Mas para isso, é necessária uma revolução silenciosa e interna. O Congresso precisa deixar de ser espelho do ethos dominante no país. Basta desse caráter macunaímico, que chama a malandragem de molejo, diverte-se em passar a perna nos descuidados e, à primeira chance, também se lambuza na corrupção.
A Nação cansada não merece ouvir aplausos a explicações inconsistentes e comentários populistas. Nem ver gente que figura na lista da Interpol rir-se como se nada devesse. O que são Odebrechts e os políticos integrantes da lista de Fachin? Apenas as figuras mais conhecidas e representantes máximos desse exército de brasileiros que, repito, vende a alma em troca de dinheiro sujo.
Nada mudará enquanto famosos e anônimos não forem sufocados pela conduta geral que reprova a adesão ao crime. E por leis/punições cada vez mais severas. É preciso condenar condutas abjetas. É necessário desprezar a criminalidade, em vez de torná-la objeto de veneração.

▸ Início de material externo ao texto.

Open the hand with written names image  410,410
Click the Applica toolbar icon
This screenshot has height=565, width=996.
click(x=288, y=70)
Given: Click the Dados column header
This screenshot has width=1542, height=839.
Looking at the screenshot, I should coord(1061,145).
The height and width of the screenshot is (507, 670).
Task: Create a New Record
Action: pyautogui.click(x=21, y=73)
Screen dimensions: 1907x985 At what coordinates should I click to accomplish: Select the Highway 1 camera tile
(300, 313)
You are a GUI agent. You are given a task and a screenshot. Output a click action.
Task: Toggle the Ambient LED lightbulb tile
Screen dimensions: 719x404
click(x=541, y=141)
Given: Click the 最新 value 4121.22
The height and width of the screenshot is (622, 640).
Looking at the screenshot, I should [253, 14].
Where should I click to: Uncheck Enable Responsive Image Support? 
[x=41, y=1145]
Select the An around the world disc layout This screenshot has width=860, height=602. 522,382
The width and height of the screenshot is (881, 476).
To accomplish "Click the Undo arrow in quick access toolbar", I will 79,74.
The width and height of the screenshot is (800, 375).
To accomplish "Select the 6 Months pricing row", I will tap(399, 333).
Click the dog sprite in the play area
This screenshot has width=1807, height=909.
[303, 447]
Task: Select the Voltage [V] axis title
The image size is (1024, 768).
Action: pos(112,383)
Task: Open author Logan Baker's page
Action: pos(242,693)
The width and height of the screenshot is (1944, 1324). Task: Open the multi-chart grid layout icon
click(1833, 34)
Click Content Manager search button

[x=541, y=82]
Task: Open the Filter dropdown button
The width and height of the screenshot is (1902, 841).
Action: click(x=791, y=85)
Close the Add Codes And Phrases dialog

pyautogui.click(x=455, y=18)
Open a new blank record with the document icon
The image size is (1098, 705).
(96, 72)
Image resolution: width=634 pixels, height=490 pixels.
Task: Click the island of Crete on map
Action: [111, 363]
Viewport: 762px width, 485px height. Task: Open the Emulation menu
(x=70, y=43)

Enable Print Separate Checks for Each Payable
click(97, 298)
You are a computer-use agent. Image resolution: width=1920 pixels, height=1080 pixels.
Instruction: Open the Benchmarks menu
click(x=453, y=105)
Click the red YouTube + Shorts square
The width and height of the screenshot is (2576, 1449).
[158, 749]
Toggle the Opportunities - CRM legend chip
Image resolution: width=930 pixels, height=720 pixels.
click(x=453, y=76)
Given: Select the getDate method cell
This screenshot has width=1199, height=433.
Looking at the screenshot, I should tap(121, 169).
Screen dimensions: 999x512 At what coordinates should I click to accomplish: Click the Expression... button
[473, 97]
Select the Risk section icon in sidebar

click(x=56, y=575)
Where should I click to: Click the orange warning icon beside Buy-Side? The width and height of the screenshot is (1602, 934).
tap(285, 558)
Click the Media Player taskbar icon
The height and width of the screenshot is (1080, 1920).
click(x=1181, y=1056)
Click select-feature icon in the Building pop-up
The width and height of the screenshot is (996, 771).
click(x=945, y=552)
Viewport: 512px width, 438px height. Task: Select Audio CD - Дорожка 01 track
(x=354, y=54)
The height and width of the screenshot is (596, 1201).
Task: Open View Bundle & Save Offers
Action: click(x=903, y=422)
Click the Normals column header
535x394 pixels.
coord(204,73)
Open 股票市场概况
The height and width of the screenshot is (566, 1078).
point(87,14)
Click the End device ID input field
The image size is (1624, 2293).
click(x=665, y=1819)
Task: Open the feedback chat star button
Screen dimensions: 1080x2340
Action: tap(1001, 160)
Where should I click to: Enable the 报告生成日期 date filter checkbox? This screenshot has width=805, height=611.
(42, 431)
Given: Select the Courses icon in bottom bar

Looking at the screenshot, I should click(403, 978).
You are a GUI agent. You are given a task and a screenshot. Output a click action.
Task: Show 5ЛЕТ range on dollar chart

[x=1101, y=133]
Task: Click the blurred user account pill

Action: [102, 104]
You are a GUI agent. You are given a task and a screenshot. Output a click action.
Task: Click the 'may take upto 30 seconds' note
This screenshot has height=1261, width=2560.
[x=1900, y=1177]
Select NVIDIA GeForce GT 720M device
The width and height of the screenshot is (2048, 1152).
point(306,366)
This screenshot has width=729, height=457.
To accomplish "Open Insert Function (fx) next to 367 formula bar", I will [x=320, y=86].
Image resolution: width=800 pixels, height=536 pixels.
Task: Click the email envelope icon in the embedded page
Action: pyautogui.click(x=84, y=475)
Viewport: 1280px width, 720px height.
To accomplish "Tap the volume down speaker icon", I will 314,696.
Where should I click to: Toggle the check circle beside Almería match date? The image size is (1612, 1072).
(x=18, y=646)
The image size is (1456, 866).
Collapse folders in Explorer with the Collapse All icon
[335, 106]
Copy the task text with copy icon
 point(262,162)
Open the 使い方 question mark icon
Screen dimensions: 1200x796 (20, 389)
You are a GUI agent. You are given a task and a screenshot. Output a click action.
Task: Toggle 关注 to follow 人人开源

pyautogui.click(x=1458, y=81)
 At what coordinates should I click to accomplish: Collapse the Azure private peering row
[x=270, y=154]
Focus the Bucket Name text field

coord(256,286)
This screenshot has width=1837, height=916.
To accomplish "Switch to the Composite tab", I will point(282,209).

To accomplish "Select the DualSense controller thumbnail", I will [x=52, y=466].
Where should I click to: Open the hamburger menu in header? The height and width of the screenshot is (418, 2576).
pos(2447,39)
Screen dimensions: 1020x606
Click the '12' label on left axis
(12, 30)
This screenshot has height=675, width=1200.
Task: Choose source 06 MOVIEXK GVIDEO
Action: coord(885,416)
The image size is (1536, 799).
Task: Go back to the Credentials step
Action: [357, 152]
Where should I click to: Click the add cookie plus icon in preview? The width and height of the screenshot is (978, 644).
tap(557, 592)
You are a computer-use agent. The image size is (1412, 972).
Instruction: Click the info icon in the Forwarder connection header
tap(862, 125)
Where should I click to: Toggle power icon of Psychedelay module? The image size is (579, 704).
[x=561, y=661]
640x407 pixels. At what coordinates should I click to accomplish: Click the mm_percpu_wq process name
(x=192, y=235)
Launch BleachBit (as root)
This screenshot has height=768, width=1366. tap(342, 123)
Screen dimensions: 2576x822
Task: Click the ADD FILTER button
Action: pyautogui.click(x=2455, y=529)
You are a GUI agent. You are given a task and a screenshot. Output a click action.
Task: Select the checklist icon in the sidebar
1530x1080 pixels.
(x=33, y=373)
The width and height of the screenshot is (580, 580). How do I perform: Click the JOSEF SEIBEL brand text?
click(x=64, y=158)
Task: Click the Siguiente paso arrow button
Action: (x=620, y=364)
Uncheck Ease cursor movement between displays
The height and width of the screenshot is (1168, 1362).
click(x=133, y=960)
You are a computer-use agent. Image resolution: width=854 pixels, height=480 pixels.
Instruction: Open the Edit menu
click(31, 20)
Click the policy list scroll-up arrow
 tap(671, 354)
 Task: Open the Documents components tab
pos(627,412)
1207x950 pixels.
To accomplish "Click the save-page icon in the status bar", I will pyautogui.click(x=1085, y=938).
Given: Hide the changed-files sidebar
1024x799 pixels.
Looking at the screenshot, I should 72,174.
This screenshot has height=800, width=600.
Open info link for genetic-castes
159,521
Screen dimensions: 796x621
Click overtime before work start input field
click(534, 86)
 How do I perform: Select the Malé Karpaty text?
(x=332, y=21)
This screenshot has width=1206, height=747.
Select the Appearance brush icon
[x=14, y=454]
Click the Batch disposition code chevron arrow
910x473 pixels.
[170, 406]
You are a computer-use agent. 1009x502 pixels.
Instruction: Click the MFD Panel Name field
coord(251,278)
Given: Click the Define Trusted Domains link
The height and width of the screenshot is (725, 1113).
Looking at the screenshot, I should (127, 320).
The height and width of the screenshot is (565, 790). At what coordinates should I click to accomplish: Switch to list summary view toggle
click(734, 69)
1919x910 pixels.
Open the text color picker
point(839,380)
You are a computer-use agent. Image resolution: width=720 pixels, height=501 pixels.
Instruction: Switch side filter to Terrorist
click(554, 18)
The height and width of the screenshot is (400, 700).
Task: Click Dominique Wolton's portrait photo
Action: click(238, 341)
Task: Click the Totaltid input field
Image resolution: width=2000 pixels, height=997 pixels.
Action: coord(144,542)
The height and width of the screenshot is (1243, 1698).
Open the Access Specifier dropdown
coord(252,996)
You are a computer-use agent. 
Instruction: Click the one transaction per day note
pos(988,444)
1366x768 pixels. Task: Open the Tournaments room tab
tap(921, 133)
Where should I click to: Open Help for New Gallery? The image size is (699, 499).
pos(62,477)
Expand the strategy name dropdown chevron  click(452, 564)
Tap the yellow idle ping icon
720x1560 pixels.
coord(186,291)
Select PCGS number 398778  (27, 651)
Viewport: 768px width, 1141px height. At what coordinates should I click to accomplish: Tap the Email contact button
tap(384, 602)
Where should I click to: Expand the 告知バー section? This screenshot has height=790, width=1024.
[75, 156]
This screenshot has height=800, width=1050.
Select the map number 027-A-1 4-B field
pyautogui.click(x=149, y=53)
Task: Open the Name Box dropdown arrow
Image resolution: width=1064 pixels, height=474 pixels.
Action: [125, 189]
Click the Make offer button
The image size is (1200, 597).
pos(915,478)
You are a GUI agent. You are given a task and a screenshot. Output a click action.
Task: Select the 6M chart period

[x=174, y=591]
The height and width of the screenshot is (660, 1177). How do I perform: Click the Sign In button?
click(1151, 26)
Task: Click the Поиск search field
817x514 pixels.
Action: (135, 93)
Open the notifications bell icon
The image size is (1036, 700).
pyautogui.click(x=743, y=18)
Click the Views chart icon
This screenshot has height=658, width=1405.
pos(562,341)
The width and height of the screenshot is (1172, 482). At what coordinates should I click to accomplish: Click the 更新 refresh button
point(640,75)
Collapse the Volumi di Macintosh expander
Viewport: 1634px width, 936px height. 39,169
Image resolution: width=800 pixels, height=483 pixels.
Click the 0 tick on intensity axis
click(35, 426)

É como dizem por aí: o problema não está na loucura de D. Quixote, mas em Sancho Pança, que o apóia e acompanha, de olho no cargo de governador da ilha. Na obra-prima de Cervantes, Sancho Pança aos poucos abre mão de sua visão realista para embarcar nos delírios de D. Quixote. Por isso, o escritor o define como “homem de bem, mas de pouco sal na moleirinha”. O Brasil só sai dessa lama se houver mais sal em algumas moleirinhas.